EXERCISE PROMPT: Repeat exactly the lines of the listing below, please, starting with the first and ending with the line containing "Sitemap (261, 2526)"; leave out the rest.
· · · ·
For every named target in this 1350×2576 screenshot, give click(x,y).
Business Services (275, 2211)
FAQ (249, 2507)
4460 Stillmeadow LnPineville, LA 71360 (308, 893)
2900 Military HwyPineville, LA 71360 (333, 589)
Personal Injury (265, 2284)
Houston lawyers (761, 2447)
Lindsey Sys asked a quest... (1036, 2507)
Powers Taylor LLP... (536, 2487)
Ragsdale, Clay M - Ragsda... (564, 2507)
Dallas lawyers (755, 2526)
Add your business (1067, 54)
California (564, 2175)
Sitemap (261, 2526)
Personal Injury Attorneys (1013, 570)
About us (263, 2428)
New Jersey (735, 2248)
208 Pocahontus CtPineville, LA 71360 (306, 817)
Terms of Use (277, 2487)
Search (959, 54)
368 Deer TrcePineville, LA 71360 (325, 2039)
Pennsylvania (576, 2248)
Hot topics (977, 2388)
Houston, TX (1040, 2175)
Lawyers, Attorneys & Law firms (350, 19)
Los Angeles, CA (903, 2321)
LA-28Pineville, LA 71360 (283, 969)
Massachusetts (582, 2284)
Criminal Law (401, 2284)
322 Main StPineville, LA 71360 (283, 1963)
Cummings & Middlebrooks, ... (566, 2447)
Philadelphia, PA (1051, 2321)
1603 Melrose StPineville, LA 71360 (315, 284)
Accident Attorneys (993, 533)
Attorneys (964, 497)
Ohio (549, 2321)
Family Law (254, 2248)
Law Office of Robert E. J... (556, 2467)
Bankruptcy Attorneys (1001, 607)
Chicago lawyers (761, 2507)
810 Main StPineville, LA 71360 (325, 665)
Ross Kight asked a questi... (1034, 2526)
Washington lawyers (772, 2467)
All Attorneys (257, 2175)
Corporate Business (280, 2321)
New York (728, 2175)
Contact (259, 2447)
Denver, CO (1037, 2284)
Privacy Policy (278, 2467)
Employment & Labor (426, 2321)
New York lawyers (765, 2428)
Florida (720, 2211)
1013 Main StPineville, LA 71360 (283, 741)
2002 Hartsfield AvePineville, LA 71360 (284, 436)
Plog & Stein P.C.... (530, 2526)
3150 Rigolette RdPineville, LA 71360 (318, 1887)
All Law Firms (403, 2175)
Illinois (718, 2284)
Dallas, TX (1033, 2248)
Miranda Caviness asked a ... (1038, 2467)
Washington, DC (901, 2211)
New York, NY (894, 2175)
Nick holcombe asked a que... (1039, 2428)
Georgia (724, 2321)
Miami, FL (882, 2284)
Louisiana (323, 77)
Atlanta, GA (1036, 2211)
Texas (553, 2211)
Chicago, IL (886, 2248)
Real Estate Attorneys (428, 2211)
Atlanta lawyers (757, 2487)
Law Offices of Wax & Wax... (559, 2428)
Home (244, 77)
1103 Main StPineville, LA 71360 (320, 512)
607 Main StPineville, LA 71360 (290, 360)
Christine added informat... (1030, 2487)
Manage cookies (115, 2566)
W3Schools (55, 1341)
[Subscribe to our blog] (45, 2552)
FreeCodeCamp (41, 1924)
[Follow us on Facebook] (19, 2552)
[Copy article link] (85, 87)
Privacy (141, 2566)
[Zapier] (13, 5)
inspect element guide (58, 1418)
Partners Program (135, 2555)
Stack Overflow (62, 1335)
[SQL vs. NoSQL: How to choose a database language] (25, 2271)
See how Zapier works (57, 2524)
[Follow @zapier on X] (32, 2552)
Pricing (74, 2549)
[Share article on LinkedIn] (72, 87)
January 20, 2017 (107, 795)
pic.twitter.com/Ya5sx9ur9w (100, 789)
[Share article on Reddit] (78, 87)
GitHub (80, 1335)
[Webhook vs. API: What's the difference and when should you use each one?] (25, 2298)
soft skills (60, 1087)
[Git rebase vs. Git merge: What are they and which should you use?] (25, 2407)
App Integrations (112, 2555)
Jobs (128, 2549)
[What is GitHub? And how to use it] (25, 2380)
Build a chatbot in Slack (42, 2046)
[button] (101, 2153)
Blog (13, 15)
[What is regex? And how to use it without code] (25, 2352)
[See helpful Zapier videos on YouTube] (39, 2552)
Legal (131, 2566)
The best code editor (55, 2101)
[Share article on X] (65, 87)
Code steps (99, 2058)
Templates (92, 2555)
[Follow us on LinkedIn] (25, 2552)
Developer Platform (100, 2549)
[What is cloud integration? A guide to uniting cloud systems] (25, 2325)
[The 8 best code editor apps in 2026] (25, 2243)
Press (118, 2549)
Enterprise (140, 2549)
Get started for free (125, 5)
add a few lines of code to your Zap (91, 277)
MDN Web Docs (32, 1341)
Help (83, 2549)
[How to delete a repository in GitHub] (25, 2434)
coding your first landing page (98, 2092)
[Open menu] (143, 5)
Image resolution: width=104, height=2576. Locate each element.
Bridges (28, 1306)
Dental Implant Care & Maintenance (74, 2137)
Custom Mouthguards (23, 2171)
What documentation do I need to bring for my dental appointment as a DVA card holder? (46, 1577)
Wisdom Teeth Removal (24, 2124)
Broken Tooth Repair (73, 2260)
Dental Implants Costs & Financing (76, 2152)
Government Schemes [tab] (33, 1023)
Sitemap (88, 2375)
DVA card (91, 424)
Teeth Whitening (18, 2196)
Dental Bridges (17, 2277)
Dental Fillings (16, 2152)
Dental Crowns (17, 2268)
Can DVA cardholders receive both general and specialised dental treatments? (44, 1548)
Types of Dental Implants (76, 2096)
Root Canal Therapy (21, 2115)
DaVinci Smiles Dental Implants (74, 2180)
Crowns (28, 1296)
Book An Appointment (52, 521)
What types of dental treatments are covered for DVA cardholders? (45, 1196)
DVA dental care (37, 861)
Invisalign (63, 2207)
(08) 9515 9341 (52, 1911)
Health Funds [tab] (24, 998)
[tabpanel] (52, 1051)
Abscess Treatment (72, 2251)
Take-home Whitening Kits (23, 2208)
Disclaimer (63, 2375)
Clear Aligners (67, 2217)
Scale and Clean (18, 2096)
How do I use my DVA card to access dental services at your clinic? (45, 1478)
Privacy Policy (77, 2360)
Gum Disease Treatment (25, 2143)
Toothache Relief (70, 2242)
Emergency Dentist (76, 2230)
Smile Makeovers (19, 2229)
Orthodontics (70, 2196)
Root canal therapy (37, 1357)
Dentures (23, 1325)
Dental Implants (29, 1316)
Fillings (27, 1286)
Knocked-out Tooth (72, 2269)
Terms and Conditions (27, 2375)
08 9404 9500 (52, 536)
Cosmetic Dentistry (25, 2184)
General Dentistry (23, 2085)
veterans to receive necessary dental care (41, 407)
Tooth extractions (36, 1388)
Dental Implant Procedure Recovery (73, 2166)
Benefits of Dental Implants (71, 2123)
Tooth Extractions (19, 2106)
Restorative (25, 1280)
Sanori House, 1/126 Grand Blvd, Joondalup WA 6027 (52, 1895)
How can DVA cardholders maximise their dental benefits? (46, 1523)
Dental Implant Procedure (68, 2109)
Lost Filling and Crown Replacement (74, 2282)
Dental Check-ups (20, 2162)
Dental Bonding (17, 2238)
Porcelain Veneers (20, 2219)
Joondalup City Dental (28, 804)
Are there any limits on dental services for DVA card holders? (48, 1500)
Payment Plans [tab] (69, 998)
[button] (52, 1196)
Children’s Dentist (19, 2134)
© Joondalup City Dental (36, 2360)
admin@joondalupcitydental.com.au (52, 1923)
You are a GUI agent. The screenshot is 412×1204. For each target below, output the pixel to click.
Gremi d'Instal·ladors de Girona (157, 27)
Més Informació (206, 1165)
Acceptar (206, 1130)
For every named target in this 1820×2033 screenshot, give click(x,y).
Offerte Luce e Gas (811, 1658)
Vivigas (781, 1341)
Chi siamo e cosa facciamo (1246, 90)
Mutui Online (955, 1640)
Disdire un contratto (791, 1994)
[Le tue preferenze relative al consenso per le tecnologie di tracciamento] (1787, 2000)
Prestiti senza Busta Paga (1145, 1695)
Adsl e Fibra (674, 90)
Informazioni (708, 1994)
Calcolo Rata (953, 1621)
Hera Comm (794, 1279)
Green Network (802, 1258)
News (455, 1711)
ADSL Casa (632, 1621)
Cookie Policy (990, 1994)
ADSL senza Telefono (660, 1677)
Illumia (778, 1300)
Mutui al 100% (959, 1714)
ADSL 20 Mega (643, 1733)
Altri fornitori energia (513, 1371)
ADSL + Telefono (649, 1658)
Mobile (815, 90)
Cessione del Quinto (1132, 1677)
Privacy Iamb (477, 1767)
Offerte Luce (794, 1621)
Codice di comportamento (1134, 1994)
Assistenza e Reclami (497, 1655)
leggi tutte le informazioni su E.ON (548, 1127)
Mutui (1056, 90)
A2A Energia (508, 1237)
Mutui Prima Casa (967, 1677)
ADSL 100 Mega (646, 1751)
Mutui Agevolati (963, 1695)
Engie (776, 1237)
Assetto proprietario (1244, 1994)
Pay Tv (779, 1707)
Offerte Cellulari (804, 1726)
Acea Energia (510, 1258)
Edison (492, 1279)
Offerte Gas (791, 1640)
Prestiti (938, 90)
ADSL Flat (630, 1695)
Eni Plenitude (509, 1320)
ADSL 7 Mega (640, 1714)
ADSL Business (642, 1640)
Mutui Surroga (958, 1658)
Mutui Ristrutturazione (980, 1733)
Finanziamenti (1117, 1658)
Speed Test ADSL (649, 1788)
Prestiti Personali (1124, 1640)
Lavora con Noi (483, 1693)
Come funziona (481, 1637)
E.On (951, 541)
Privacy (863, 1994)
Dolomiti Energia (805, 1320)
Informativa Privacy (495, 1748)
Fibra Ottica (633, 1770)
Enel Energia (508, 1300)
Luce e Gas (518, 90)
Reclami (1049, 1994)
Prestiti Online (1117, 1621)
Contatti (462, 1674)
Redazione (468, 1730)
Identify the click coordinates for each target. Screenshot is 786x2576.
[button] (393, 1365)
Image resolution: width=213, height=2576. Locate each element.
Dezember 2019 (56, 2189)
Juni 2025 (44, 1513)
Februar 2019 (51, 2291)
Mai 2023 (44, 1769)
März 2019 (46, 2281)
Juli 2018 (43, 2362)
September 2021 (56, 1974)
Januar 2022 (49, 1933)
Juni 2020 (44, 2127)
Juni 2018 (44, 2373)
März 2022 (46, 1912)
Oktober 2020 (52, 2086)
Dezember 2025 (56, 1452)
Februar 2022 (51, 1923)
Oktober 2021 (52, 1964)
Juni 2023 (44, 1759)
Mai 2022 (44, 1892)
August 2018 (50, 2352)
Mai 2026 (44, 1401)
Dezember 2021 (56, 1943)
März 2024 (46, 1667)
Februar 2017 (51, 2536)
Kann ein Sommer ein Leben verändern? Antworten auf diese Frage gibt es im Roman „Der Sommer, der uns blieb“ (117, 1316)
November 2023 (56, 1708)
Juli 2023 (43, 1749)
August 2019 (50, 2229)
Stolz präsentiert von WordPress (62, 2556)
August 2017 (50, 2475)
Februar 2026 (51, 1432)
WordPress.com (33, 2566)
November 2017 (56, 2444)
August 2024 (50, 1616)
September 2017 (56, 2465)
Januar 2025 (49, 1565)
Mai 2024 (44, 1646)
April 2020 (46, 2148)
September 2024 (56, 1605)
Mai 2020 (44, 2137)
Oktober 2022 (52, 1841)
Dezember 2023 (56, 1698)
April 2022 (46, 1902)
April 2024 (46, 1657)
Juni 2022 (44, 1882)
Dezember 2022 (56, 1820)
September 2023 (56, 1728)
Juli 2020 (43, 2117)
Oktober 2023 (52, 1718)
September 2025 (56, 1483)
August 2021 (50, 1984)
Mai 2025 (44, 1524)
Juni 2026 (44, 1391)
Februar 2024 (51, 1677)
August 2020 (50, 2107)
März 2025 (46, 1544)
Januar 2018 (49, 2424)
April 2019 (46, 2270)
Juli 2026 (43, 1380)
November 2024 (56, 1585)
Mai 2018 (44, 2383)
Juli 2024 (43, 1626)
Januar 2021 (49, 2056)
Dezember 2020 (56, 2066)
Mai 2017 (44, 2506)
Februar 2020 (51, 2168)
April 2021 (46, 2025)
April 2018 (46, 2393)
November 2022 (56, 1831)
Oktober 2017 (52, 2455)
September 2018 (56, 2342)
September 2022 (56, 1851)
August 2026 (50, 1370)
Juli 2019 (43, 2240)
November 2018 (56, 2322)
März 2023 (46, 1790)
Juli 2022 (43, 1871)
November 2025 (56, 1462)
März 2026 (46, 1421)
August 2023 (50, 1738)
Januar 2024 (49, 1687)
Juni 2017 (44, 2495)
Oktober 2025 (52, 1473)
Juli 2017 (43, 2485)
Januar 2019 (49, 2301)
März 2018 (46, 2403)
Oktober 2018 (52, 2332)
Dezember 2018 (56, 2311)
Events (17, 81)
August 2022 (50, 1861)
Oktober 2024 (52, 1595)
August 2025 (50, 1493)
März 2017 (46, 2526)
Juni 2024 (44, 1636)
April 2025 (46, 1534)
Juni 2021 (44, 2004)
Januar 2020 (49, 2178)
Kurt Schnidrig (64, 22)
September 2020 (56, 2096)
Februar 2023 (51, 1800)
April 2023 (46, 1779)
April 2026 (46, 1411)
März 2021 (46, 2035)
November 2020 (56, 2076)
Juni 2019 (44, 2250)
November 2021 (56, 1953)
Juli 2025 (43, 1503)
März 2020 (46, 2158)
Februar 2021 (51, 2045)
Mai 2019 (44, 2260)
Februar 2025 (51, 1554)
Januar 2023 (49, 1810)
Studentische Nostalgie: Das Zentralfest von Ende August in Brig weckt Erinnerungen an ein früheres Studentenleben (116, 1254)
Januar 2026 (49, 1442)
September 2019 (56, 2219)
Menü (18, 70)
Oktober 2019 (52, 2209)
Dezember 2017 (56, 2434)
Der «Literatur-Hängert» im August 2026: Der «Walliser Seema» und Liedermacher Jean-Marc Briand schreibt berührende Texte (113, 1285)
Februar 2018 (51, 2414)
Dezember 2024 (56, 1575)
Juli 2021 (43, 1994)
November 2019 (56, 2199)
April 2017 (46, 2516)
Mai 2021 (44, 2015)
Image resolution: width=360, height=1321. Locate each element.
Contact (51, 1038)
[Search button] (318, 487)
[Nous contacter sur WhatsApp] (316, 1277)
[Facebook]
· · · ·
THE COMPLETED TASK:
For every named target in this 1350×2576 screenshot, give click(x,y).
Business Services (275, 2211)
FAQ (249, 2507)
4460 Stillmeadow LnPineville, LA 71360 (308, 893)
2900 Military HwyPineville, LA 71360 (333, 589)
Personal Injury (265, 2284)
Houston lawyers (761, 2447)
Lindsey Sys asked a quest... (1036, 2507)
Powers Taylor LLP... (536, 2487)
Ragsdale, Clay M - Ragsda... (564, 2507)
Dallas lawyers (755, 2526)
Add your business (1067, 54)
California (564, 2175)
Sitemap (261, 2526)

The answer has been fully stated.